Другие книжники были в таких случаях более последовательны: они заменяли в русском глаголе полногласную приставку на неполногласную, создавая новый глагол. Так, например, в летописных рассказах на военные темы и, по всей вероятности, в живой речи был употребителен глагол перебродитися
— «перейти вброд какую-нибудь водную преграду», например: «Тогда же князь Мьстиславъ Галицькии перебродися Днѣпръ...» («Софийская первая летопись»). Но переводчик «Истории Иудейской войны», по-видимому, избегал употреблять глаголы с приставкой пере- (они в этом огромном памятнике употреблены всего пять раз при 78 глаголах с пре-, употребленных 324 раза).
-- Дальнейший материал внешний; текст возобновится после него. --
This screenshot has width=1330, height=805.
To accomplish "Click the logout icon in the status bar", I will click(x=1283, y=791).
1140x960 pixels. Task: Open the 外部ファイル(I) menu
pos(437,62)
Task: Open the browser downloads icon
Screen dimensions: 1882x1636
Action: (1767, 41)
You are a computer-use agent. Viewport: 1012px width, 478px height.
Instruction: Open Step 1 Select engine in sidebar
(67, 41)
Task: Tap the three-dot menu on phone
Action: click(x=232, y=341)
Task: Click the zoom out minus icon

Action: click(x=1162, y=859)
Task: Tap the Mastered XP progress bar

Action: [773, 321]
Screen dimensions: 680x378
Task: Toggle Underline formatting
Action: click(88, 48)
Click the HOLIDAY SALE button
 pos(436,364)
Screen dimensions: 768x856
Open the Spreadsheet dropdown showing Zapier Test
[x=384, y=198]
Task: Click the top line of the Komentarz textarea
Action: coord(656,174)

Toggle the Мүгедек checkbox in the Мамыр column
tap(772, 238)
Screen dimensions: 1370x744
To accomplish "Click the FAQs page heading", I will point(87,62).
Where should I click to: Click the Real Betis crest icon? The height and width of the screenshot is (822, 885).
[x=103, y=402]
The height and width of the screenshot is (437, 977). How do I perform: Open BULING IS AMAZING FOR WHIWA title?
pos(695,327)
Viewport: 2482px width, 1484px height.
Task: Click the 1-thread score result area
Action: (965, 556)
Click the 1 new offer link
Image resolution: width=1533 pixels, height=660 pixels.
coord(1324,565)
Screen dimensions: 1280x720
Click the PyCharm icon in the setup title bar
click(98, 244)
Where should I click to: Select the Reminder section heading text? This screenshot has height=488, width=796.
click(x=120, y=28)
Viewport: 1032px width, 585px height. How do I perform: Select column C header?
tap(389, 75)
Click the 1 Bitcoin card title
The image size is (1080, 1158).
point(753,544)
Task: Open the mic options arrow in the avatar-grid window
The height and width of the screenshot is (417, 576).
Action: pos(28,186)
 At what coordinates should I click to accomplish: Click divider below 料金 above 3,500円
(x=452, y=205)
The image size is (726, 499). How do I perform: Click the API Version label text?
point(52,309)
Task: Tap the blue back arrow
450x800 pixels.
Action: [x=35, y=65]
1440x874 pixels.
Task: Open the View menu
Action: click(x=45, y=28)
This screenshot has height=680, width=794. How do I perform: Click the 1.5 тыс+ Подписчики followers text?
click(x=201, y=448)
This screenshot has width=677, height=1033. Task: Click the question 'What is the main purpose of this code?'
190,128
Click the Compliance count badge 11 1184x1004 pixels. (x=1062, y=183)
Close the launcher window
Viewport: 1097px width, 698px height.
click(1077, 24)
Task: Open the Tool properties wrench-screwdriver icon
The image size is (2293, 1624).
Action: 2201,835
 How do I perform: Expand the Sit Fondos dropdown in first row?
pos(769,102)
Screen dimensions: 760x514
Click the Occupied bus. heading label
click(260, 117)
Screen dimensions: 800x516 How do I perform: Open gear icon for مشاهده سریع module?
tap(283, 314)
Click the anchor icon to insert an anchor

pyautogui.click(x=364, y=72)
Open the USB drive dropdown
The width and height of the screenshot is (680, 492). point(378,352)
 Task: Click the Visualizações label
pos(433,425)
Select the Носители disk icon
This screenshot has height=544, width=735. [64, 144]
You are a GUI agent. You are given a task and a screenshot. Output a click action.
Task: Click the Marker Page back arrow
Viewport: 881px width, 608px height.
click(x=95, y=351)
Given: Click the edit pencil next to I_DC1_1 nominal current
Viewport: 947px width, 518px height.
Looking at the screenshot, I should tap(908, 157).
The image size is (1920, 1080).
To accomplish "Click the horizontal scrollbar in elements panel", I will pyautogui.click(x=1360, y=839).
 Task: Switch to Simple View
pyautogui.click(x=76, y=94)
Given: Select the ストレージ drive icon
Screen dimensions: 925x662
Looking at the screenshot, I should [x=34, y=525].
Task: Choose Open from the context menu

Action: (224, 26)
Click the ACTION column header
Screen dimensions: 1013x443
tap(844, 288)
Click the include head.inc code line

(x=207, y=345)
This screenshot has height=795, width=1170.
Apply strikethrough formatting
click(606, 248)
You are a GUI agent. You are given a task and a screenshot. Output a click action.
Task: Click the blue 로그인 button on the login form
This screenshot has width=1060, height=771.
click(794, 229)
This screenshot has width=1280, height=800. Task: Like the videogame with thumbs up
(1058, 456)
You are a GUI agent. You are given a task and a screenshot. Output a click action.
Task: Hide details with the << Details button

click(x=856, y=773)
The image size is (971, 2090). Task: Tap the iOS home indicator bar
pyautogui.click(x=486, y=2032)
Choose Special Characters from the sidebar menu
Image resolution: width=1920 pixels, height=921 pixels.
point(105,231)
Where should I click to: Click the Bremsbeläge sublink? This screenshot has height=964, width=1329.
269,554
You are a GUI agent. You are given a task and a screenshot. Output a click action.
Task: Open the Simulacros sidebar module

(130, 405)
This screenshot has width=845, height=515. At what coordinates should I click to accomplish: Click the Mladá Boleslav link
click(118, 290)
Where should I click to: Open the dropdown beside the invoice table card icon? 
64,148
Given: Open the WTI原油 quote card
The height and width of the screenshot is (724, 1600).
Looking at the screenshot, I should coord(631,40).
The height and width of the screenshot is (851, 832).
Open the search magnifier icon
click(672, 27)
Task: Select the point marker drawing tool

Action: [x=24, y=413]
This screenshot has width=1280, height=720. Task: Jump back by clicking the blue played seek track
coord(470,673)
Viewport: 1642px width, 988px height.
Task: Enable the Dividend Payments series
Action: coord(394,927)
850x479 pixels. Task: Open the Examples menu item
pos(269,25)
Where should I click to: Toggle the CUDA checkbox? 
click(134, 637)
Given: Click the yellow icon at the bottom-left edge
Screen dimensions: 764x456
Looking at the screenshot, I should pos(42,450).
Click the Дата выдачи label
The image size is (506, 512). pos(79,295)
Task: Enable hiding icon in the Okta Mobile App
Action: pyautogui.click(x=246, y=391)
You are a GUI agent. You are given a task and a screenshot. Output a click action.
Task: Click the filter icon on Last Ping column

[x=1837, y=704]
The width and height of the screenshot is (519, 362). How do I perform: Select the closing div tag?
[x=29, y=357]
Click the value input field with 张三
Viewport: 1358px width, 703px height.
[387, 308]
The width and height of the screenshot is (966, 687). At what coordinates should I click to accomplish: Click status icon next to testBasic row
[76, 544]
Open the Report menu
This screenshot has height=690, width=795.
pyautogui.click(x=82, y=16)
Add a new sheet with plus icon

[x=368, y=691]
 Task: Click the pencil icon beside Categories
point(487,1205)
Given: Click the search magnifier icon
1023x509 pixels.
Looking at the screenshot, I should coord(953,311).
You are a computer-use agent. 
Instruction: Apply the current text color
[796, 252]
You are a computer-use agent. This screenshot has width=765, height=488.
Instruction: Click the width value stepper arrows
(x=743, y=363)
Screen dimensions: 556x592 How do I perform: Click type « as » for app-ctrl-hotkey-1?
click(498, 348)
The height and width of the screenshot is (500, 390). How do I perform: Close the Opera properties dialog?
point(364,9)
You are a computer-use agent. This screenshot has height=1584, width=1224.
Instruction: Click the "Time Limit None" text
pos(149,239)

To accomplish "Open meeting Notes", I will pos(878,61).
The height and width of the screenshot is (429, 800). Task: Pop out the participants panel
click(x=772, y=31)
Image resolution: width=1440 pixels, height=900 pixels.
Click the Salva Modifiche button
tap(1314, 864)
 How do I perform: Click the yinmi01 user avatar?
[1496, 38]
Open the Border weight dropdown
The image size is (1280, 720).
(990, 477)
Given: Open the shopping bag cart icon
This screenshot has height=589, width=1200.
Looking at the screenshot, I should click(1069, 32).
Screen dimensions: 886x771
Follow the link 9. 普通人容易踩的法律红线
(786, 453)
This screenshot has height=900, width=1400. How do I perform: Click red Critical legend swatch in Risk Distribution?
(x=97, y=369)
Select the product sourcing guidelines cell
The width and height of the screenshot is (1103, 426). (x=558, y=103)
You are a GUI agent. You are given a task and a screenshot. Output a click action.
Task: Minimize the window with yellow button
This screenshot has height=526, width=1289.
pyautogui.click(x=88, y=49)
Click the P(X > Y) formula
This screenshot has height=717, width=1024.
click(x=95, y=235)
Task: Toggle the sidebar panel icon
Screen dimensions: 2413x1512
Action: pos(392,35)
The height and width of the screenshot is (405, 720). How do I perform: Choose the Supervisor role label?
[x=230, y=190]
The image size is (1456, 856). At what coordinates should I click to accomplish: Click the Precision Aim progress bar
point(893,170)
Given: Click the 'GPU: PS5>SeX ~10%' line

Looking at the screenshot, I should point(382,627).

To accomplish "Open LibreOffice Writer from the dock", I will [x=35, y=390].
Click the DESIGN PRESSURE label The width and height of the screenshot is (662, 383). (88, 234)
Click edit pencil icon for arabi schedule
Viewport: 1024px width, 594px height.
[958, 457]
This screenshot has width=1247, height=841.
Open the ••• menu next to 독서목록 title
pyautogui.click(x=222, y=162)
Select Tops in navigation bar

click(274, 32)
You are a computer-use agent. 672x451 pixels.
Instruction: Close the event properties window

Поэтому, говоря о переходе озера вброд, он заменил в русском глаголе перебродитися приставку пере- на пре-: «въскочи на конь и еха напреди возлѣ край озера, пребродився и внидѣ въ градъ». Получившийся глагол пребродитися является своеобразным «славяно-русизмом»: это слово возникло на русской почве (в памятниках старославянского языка оно отсутствует) и на базе русского слова, но с использованием старославянской неполногласной приставки пре-. Замена полногласия на неполногласие может осуществляться и в корнях слов; так появились в церковнославянских памятниках русской редакции такие слова, как клаколъ (из колоколъ), влатъ (из волотъ — «великан)».Как видим, русские переводчики иногда использовали различные книжные приемы восполнения недостающих им книжных слов, но это не исключало возможности использования и народно-разговорных слов даже в памятниках, написанных на церковнославянском языке. Исследователи этих памятников обнаружили в них довольно много таких слов. Это русские имена (Ярославъ, Вьсеволодъ, Ростиславъ
) и географические названия (Новъгородъ, Берестово, Ростовъ), военные термины (осада, бронистьць — «воин, носящий латы или кольчугу», гробля — «ров, окружающий город», дружина, присъпа «насыпь, вал» и т. п.), названия должностных лиц и профессий (ключьникъ, огородьникъ, посадьникъ — «наместник князя в различных землях», староста, конюхъ), монет, мер веса (гривна, капь, куна, рѣзана), различных предметов быта (кожухъ, ларь, шелкъ) и многие другие народные слова (заморозъ — «время, когда замерзают реки», бересто — «березовая кора», мошница — «кошелек», улица и др.), не имевшие, по-видимому, синонимов-славянизмов.В тех сравнительно нечастых случаях, когда в памятниках, написанных по-церковнославянски, речь шла о конкретных явлениях реального мира, народно-разговорные слова могли употребляться и в том случае, если они имели церковно-книжный синоним. Так, например, при описании церковного быта в «Уставе Студийском» (XII в.), памятнике, переведенном на церковнославянский язык, вместо сланъ
— «солёный» употреблено солонъ («капуста же солона без масла»); переводчик «Хроники Георгия Амартола» употребил слово ягнята, говоря о предмете светской дани: «... и бы(҃с) емля у него дань по вся лѣ(҃т) ягнятъ [и брал у него каждый год в дань ягнят]», в качестве же церковной жертвы фигурировал чаще всего агнець, например: «жреться [т. е. жертвуется] агнець Б҃ии въземляи грѣхы всего мира» («Служебник Варлаама», XII в.[6]).Русские народно-разговорные слова используются в церковно-книжных памятниках для пояснения тех слов, которые могут быть непонятны русскому читателю. В «Хронике Георгия Амартола» в составе глосс употреблены такие русские слова, как поромъ
, перевозъ, мороморянъ, городъ и др. Чаще всего глоссы используются для пояснения малоизвестных старославянских, церковнославянских и греческих слов, но иногда и заимствований из западноевропейских языков; так, например, в «Рязанской кормчей» 1284 г.[7] немецкое шпильманъ поясняется русским словом глумець: «...есть шьпильманъ рекъше глумець [он — шпильман, т. е. забавник, скоморох]».